Ten LGBTQ/AIDS organizations benefited from a donor advised fund Weiland established through the Pride Foundation at his death. More than $56 million was distributed between 2007 and 2017 to the organizations. For most of the nonprofits it was the largest gift in their history. Beneficiaries included: Lambda Legal, GLSEN, GLAAD, amFAR, the Task Force, OutRight Action International, PFLAG, Project Inform, In the Life Media, and OutServe.

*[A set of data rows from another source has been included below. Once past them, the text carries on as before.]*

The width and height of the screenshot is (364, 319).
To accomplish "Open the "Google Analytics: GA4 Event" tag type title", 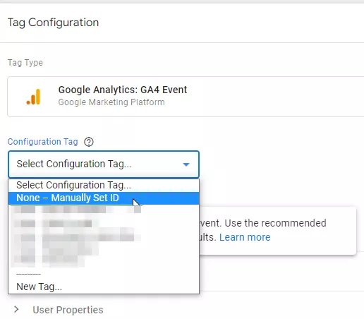I will (x=123, y=90).
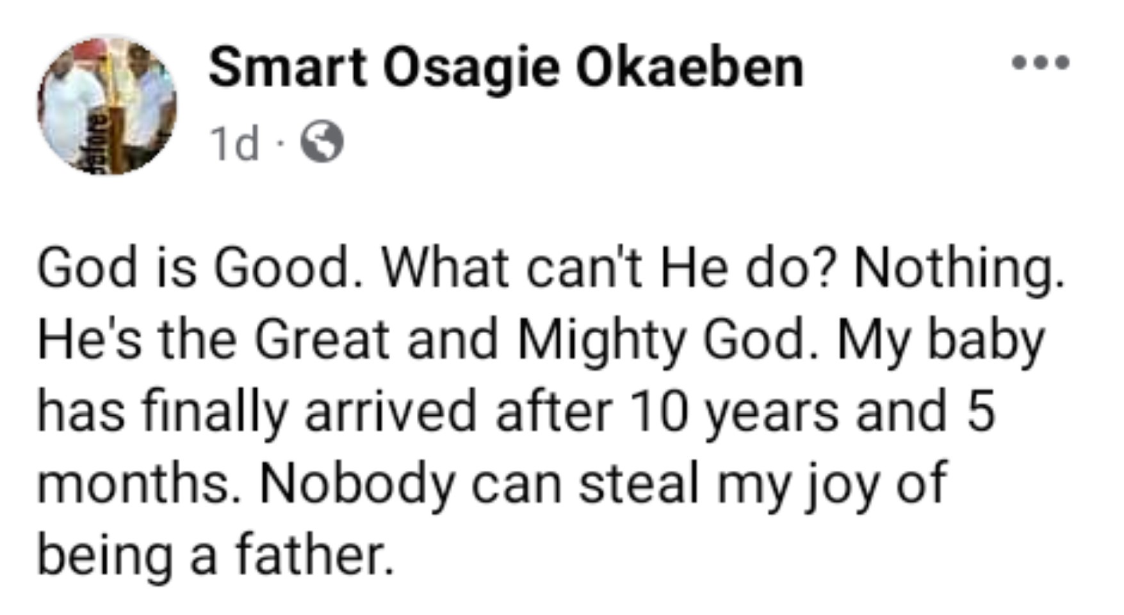Open the author name Smart Osagie Okaeben

(505, 68)
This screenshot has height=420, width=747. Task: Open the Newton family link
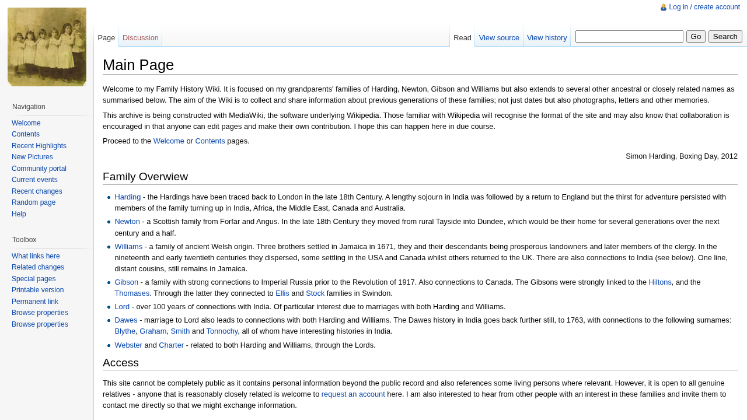point(127,222)
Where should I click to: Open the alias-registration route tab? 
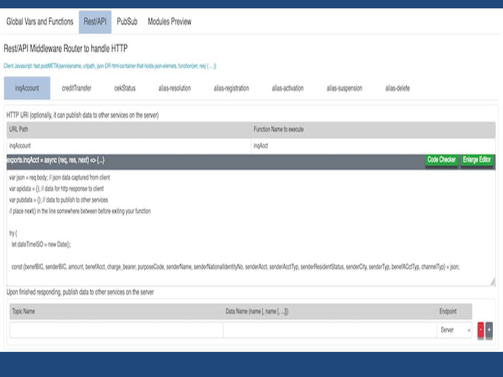pyautogui.click(x=231, y=88)
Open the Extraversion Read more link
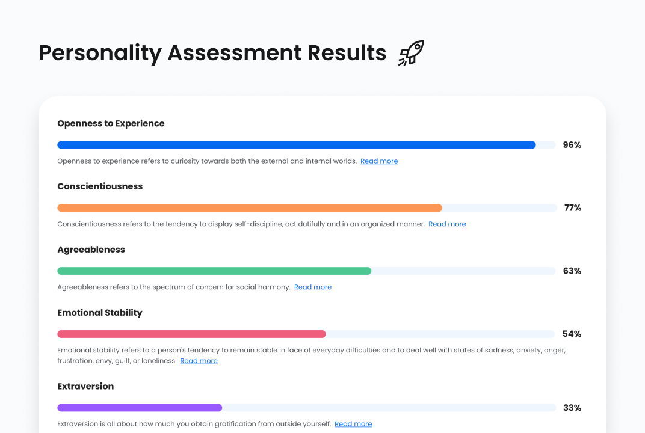645x433 pixels. [353, 423]
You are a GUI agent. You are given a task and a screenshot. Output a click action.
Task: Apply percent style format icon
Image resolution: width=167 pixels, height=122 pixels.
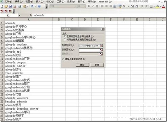pos(124,6)
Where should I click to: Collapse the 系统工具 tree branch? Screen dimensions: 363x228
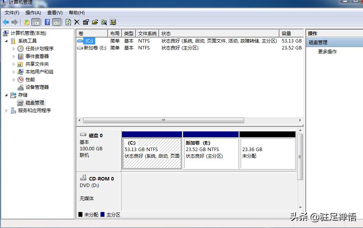pyautogui.click(x=5, y=41)
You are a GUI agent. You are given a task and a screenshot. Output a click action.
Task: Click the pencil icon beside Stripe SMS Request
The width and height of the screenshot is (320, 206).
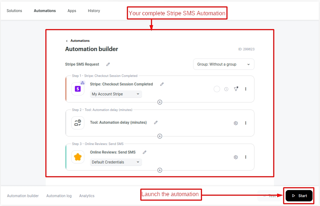pos(108,65)
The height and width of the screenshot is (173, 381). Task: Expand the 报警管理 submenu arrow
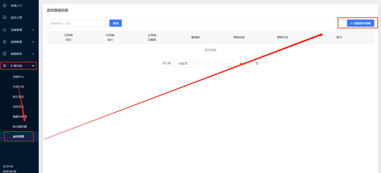(x=33, y=42)
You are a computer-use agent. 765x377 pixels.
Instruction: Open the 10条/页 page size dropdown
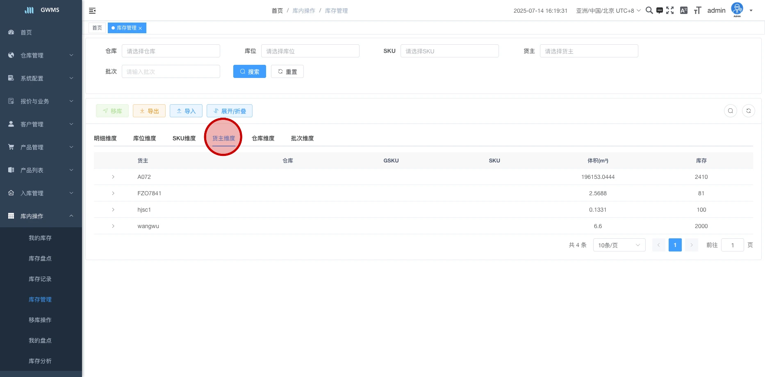coord(619,245)
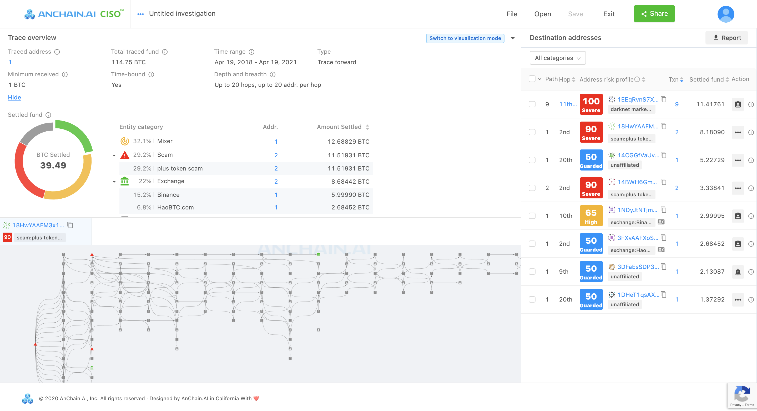The image size is (757, 411).
Task: Click contact-card icon in 1EEqRvnS7X row
Action: (738, 104)
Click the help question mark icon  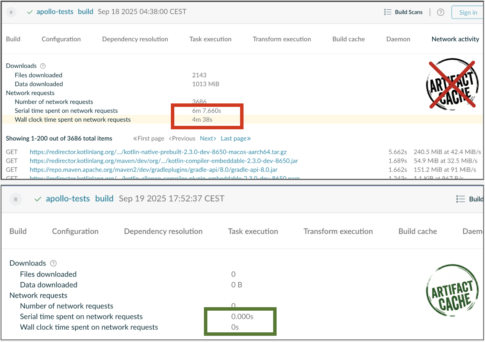tap(441, 12)
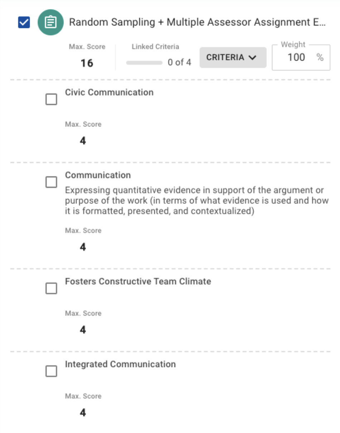This screenshot has height=433, width=340.
Task: Click the Random Sampling assignment title
Action: coord(197,22)
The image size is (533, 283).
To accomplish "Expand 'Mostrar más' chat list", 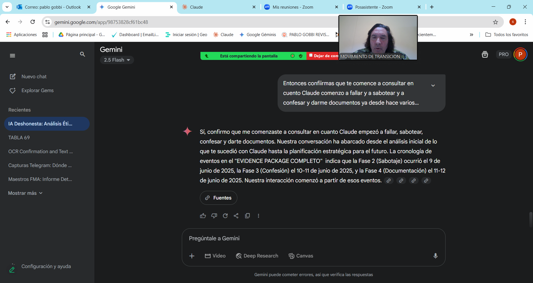I will click(x=25, y=193).

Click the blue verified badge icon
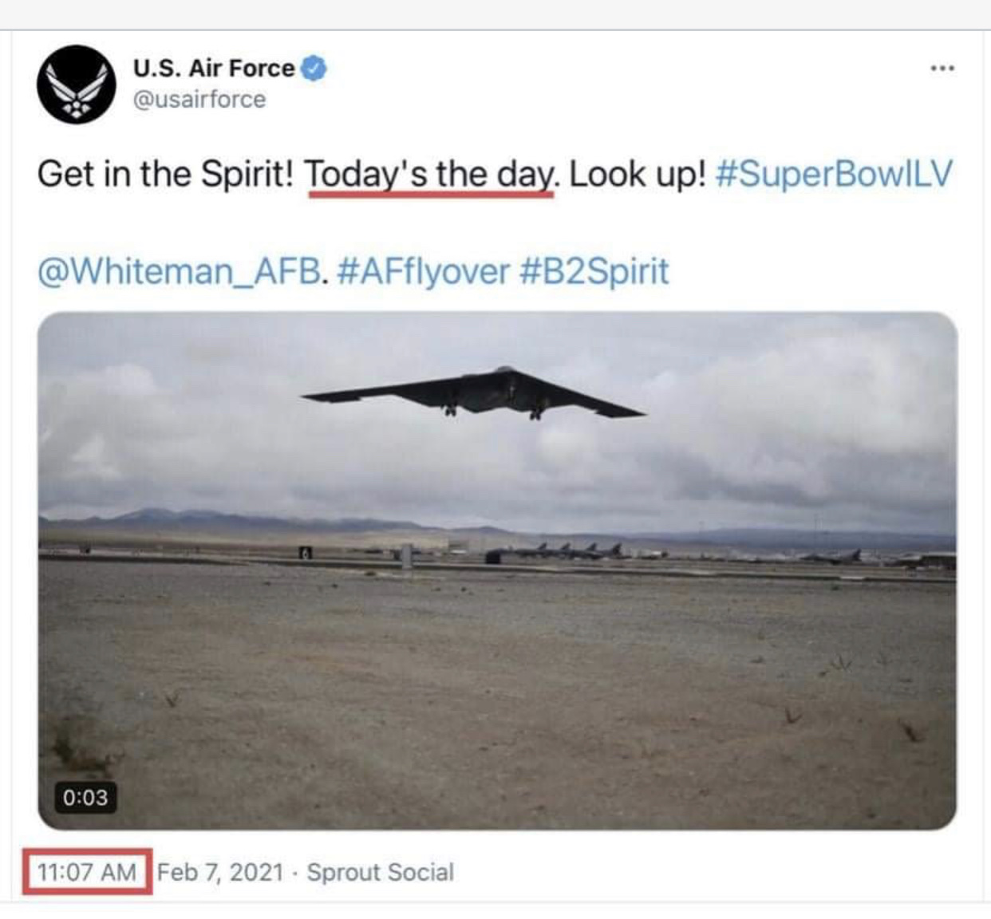tap(314, 69)
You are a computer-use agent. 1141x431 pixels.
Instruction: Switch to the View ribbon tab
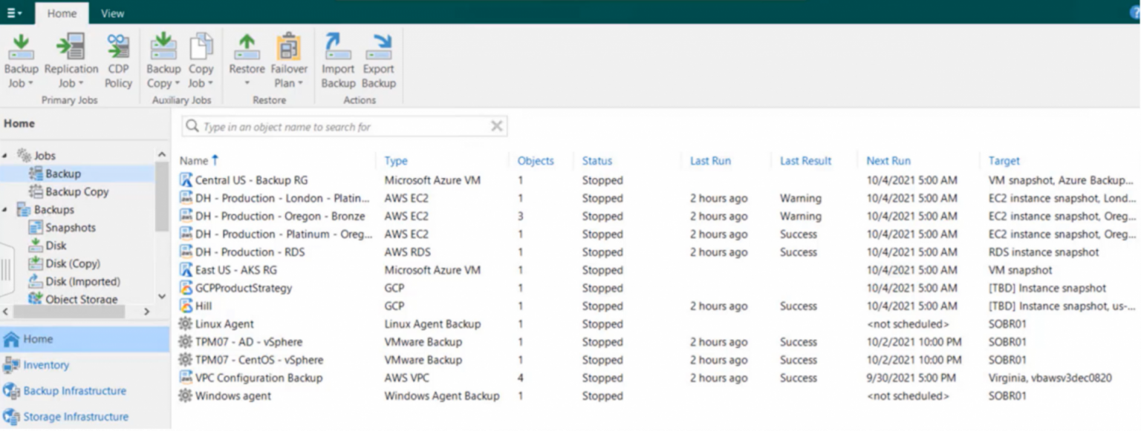[x=111, y=13]
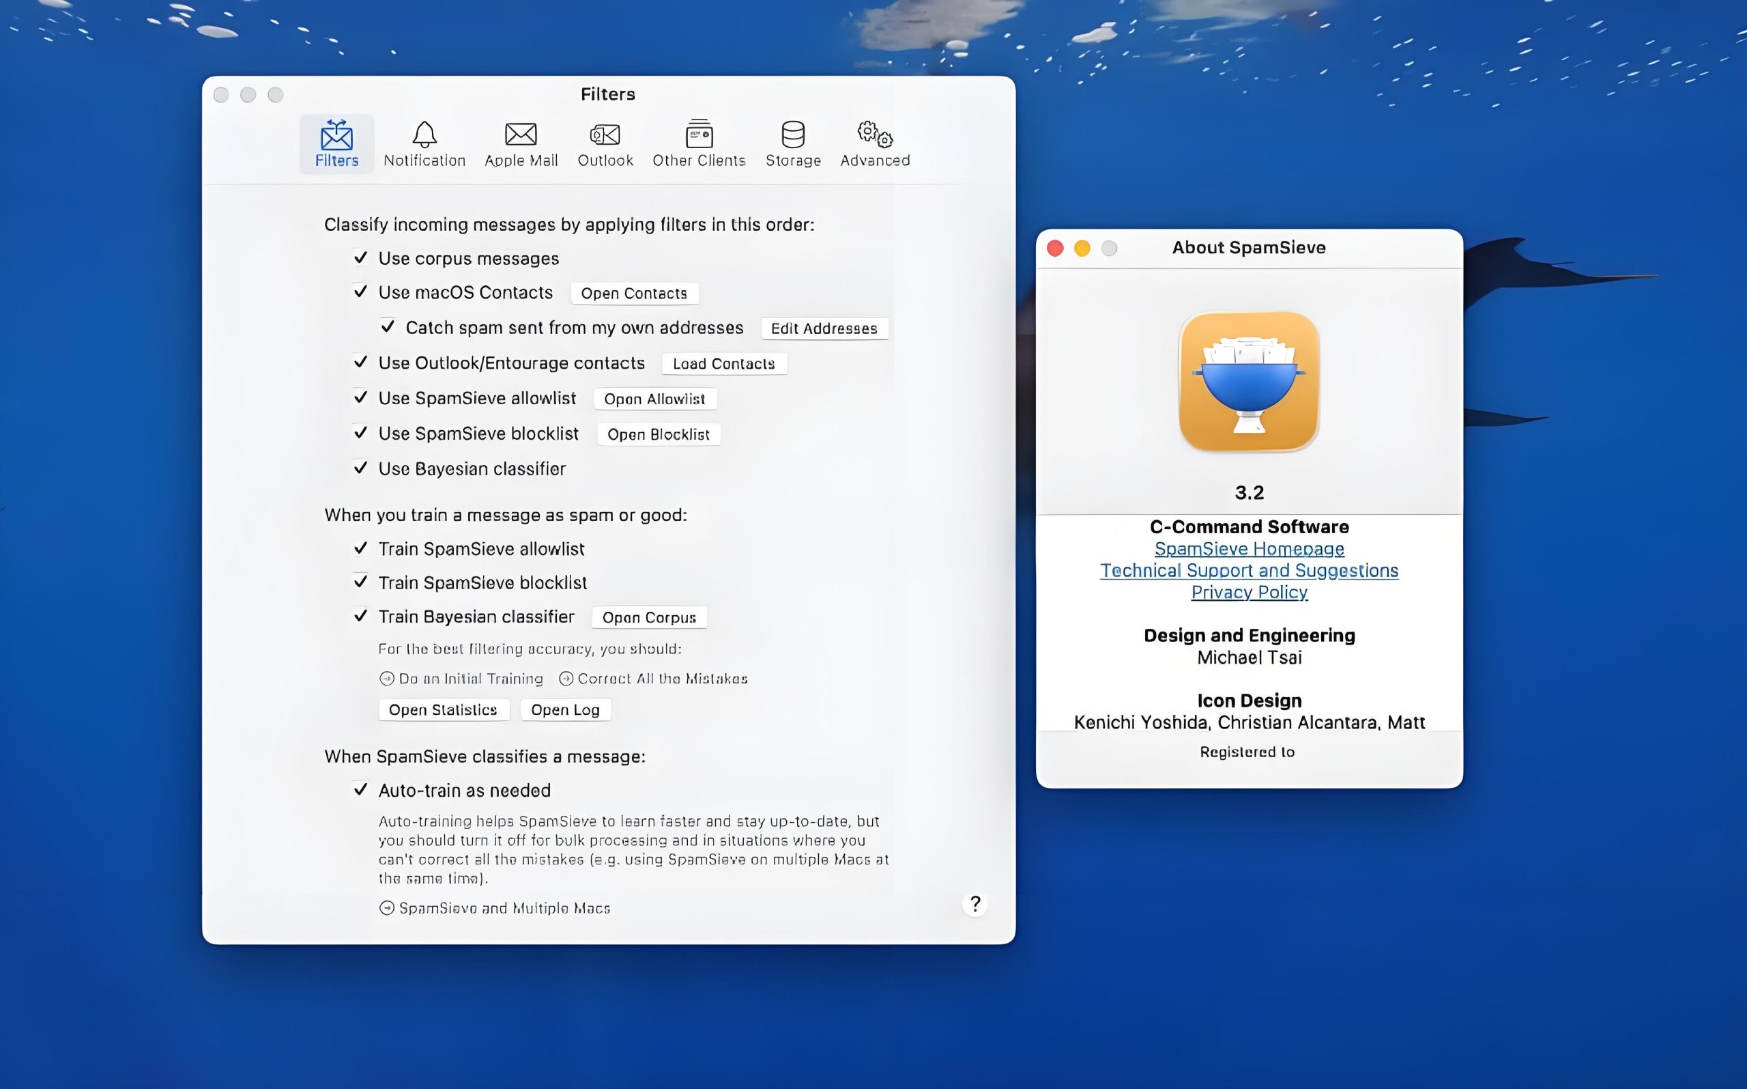1747x1089 pixels.
Task: Open the SpamSieve Homepage link
Action: click(1249, 549)
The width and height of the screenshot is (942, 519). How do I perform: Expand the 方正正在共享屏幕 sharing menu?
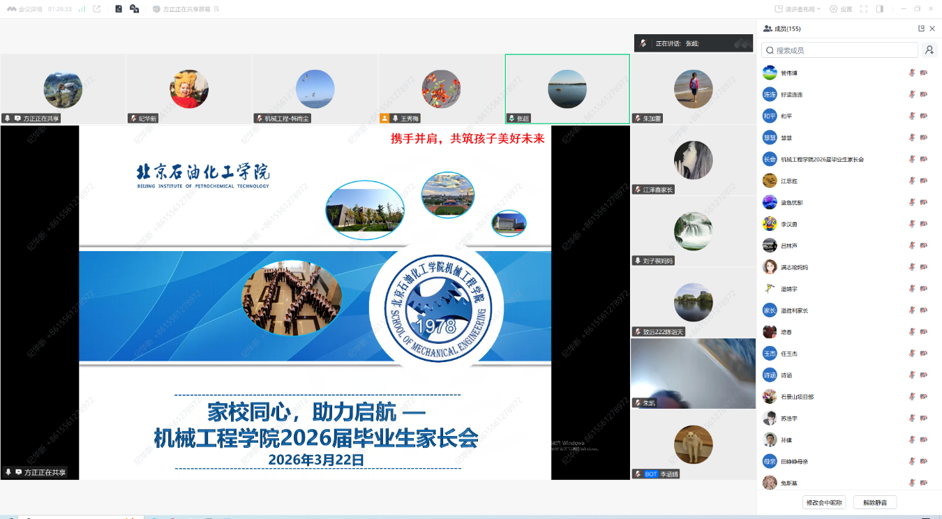(216, 9)
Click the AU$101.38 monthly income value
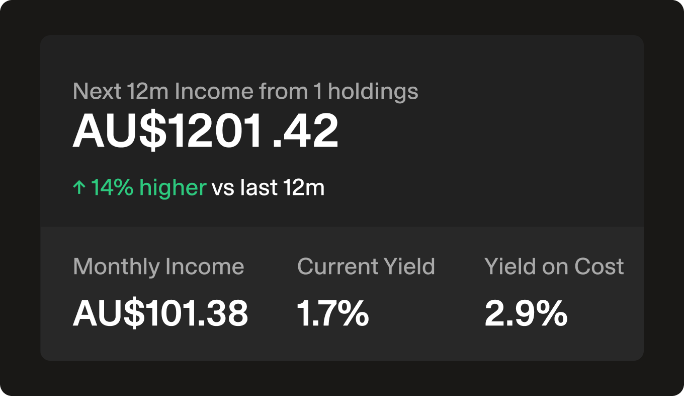The width and height of the screenshot is (684, 396). 160,313
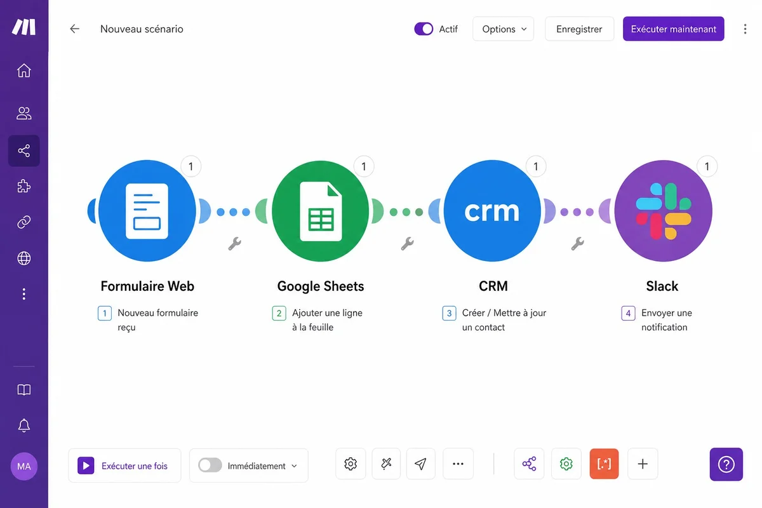The height and width of the screenshot is (508, 762).
Task: Click the MA profile avatar
Action: tap(23, 467)
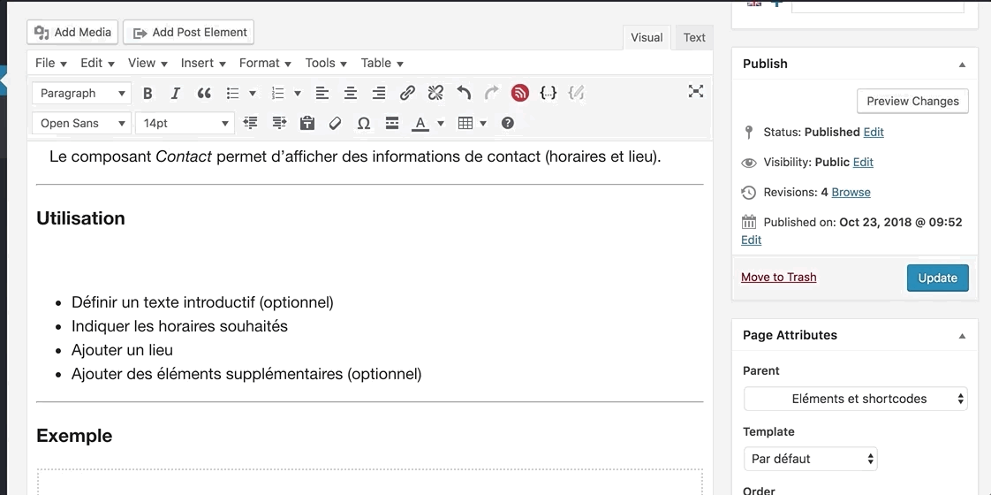The width and height of the screenshot is (991, 495).
Task: Insert a blockquote
Action: [x=204, y=93]
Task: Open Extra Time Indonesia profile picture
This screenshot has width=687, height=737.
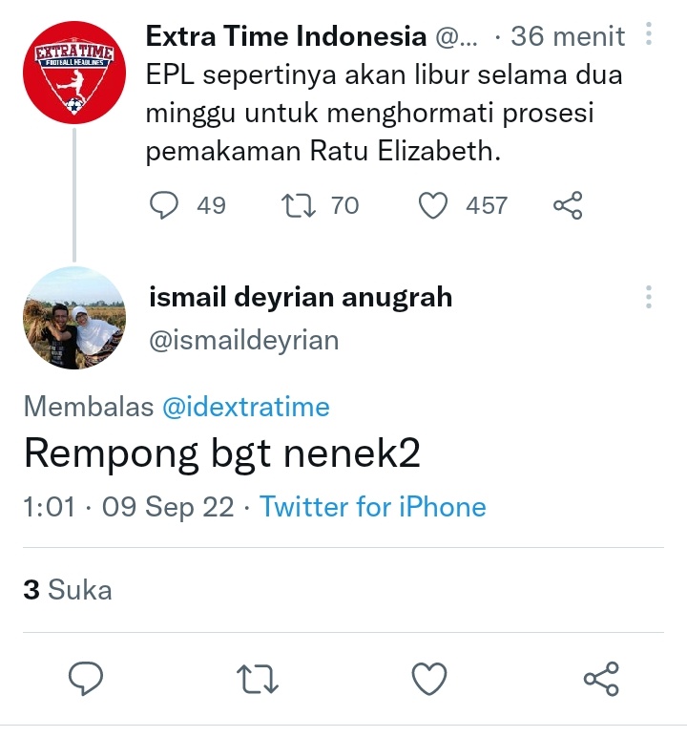Action: 74,73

Eight other estate beneficiaries received endowment gifts including United Way of King County, the Fred Hutchinson Cancer Center, Seattle Children's Hospital, Lakeside School, Pride Foundation, and three environmental organizations-the Sierra Club, the Environmental Defense Fund and the National Wildlife Federation. The Nature Conservancy received two direct gifts of $6.4 million each-one to support programs in Washington State and another supporting their global environmental work.

In 2007, Weiland's $54 million gift to Stanford was called the largest bequest since the Stanford family's founding grant. At the university, 12 endowed Weiland funds have been established, with a focus on supporting undergraduate scholarships and graduate fellowships. More than 175 PhD students in over 30 fields of study have received Weiland fellowships, making it the largest fellowship program on campus. There are also five endowed Weiland chairs, the Martha Meier Weiland professorship at the Stanford University School of Medicine, the William Hershel Weiland professorship in physics honoring his father, and three Richard William Weiland chairs in the School of Engineering. Weiland funds support the Stanford LGBTQ community through the university's first endowment to Student Affairs, undergraduate education, the School of Business, the Center for Social Innovation and the university's general endowment. The permanent endowment funds established through Weiland's estate have a 2017 value of more than $150 million and generate approximately $7.5 million per year in program support.

== Death ==
Weiland died by suicide by gunshot on June 24, 2006. Besides his longstanding HIV diagnosis, he was reported to have suffered from clinical depression. Survivors include his partner Mike Schaefer as well as two nieces and two nephews in Oregon and Washington. Weiland is the subject of Aaron Bear's eponymous documentary Yes I Am: The Ric Weiland Story. Narrated by Zachary Quinto, featuring Bill Gates and co-produced by Fenton Bailey, Randy Barbato, and Wes Hurley, the film won the Special Recognition Award at the 2024 GLAAD Media Awards.